Stored records
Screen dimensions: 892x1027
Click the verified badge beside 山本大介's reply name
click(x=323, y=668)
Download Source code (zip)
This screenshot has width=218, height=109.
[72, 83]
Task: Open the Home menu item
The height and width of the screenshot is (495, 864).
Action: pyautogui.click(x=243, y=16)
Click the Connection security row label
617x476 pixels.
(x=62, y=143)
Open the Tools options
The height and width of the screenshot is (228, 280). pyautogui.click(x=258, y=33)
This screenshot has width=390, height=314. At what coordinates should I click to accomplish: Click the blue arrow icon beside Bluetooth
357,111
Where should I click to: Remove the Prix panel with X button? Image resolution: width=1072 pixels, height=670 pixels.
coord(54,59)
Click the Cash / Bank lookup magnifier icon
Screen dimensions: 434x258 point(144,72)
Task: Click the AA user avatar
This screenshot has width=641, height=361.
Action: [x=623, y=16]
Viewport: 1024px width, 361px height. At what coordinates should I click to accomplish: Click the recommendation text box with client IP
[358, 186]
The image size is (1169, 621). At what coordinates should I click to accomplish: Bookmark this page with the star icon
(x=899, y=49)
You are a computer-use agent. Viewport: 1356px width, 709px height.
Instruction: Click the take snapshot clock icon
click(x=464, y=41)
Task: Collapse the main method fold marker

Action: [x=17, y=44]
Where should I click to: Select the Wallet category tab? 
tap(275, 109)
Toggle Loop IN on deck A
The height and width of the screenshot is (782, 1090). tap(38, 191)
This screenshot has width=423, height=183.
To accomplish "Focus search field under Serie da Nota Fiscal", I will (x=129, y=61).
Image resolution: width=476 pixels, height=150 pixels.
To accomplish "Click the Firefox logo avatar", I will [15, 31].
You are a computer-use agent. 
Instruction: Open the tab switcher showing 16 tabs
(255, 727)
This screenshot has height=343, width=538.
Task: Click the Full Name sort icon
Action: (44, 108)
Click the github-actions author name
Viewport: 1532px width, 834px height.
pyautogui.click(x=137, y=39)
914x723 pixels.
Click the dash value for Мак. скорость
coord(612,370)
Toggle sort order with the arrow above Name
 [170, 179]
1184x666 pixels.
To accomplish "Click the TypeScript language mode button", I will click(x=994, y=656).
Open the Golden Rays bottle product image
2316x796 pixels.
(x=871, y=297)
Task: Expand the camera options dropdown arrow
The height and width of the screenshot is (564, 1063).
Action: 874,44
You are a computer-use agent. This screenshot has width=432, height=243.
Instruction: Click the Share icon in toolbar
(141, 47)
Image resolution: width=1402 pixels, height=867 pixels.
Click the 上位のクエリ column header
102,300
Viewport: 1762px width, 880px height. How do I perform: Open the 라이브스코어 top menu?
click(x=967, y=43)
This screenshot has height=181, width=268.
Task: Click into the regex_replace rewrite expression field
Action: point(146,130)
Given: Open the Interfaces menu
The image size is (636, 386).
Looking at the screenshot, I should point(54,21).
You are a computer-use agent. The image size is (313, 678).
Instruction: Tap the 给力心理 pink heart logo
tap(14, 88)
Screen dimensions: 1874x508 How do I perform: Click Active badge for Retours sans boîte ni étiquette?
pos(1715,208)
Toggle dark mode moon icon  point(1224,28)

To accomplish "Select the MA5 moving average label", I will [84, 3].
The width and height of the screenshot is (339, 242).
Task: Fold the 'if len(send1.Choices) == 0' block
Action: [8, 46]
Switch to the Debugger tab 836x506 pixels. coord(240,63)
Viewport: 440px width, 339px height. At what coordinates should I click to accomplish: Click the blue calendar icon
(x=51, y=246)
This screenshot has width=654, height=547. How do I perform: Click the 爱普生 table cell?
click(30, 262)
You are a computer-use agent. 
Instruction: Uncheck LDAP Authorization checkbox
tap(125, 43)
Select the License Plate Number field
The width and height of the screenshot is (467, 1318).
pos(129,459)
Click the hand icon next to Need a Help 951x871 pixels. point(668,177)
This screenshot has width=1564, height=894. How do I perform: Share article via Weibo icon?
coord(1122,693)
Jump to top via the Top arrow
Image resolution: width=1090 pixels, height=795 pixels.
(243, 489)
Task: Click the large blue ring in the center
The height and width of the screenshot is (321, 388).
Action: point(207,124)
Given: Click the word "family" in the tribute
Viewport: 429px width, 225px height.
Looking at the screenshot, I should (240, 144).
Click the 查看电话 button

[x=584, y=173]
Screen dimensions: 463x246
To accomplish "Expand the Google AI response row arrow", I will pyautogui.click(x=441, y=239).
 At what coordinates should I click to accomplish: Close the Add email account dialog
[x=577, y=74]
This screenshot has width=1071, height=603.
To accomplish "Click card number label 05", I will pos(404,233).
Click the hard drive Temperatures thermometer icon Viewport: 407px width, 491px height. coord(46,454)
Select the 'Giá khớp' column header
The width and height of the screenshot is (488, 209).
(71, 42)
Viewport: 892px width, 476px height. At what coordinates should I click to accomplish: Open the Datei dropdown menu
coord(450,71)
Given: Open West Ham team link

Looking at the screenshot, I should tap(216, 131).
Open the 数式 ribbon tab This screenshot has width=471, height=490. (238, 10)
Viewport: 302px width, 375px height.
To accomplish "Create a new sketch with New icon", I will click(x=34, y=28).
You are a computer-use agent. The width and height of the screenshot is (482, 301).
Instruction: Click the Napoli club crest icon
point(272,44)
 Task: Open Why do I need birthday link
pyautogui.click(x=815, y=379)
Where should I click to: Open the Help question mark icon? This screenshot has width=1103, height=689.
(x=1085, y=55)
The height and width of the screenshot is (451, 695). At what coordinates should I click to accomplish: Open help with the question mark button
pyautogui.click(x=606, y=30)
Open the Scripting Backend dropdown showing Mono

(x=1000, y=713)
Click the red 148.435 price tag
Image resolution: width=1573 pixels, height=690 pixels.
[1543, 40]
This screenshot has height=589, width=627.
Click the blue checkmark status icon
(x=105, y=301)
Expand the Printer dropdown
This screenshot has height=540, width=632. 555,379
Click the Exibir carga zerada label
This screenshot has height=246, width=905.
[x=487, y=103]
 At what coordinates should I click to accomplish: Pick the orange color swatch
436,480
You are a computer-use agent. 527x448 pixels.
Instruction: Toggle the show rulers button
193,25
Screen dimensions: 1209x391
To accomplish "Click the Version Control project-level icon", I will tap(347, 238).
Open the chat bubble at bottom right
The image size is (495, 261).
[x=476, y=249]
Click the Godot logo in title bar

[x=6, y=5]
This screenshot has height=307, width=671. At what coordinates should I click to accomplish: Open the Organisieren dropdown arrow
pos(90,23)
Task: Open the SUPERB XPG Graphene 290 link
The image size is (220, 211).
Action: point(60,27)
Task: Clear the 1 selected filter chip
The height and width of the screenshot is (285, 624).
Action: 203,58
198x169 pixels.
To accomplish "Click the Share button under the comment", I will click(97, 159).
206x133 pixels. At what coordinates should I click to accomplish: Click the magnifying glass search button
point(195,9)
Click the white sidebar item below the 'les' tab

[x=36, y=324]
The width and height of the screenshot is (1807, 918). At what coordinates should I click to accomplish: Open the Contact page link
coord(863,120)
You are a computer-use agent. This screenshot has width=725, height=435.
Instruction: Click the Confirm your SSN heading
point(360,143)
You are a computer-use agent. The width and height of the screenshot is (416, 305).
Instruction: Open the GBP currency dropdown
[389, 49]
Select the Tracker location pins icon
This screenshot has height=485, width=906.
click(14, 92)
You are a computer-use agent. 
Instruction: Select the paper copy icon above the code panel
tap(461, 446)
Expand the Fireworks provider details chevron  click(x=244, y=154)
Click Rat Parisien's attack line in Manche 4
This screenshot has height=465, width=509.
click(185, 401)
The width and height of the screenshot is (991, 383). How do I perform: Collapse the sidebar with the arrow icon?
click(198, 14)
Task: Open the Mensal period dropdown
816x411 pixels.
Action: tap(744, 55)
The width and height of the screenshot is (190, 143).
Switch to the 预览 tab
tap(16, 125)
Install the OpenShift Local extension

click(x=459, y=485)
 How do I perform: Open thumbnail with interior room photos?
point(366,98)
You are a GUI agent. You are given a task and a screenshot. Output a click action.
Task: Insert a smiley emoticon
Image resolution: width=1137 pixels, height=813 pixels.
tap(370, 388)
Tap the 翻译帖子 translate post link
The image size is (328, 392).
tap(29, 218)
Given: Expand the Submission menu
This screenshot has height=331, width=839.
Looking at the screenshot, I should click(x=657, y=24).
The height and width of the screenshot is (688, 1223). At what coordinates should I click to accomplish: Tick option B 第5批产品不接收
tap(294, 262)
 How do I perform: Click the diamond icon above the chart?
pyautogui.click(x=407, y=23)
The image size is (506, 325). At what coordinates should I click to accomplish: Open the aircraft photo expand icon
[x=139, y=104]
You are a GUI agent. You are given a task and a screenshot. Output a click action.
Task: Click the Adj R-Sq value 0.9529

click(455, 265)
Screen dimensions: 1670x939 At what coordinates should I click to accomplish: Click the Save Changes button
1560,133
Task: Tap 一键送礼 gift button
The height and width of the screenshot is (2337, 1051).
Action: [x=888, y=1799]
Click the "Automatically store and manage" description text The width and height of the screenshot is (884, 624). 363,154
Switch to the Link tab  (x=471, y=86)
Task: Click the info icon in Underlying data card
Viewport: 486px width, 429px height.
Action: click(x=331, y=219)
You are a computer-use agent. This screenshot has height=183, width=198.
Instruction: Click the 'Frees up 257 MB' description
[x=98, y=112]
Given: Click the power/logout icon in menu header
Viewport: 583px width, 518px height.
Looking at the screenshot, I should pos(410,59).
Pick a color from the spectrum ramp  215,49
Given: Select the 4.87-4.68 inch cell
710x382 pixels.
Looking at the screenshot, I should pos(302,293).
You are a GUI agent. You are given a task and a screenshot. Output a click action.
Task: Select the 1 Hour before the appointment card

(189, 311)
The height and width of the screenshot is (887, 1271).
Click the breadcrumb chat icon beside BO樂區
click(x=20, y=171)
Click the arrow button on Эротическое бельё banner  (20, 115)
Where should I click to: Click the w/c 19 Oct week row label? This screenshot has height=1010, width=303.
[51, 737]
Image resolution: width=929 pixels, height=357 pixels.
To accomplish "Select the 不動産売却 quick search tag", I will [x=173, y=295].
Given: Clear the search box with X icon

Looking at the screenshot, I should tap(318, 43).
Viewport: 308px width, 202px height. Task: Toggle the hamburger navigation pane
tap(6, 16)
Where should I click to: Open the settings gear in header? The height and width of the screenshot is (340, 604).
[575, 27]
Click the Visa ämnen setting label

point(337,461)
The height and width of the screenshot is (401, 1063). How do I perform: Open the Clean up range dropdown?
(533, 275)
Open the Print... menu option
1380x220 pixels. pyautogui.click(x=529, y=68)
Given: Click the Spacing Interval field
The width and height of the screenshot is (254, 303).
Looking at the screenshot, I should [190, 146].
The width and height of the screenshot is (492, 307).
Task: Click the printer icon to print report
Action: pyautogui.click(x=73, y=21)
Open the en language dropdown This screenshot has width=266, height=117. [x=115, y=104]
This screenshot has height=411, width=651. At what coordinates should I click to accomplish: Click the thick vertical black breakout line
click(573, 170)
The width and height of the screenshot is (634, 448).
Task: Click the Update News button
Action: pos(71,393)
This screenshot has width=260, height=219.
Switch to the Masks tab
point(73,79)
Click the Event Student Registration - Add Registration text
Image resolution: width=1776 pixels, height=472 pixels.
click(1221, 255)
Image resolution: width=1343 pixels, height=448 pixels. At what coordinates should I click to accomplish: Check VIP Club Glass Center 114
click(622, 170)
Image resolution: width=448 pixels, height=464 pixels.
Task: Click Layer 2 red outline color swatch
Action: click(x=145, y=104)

> [ACTION ITEM]: From the records above, report the number of lines that hold the string "avatar" and add nothing.

> [ANSWER SPACE]: 2